Omit the pictures, then write out every entry exactly as it reads.

--- SUPPLIED MATERIAL Enclosed Below ---

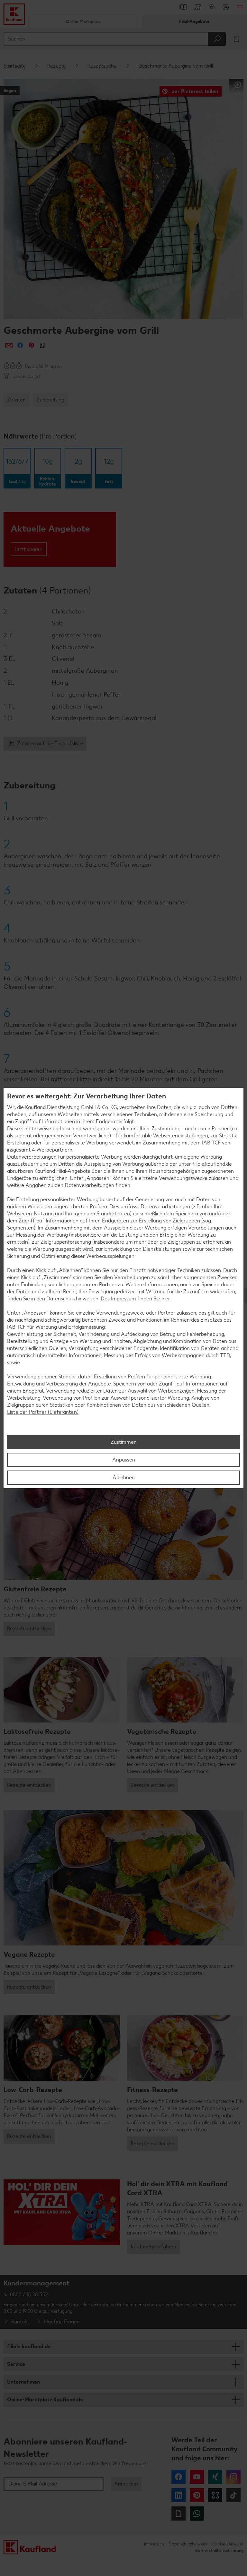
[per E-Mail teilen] (9, 345)
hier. (165, 1299)
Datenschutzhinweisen (72, 1299)
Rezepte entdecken (29, 1629)
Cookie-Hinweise (227, 2544)
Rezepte (56, 66)
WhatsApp (197, 2513)
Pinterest (197, 2495)
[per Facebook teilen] (20, 345)
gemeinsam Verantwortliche (77, 1136)
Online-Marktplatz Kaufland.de (45, 2400)
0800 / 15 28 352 (29, 2294)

--- End of Enclosed SUPPLIED MATERIAL ---

• RESULT OF THE TASK:
[per E-Mail teilen] (9, 345)
hier. (165, 1299)
Datenschutzhinweisen (72, 1299)
Rezepte entdecken (29, 1629)
Cookie-Hinweise (227, 2544)
Rezepte (56, 66)
WhatsApp (197, 2513)
Pinterest (197, 2495)
[per Facebook teilen] (20, 345)
gemeinsam Verantwortliche (77, 1136)
Online-Marktplatz Kaufland.de (45, 2400)
0800 / 15 28 352 (29, 2294)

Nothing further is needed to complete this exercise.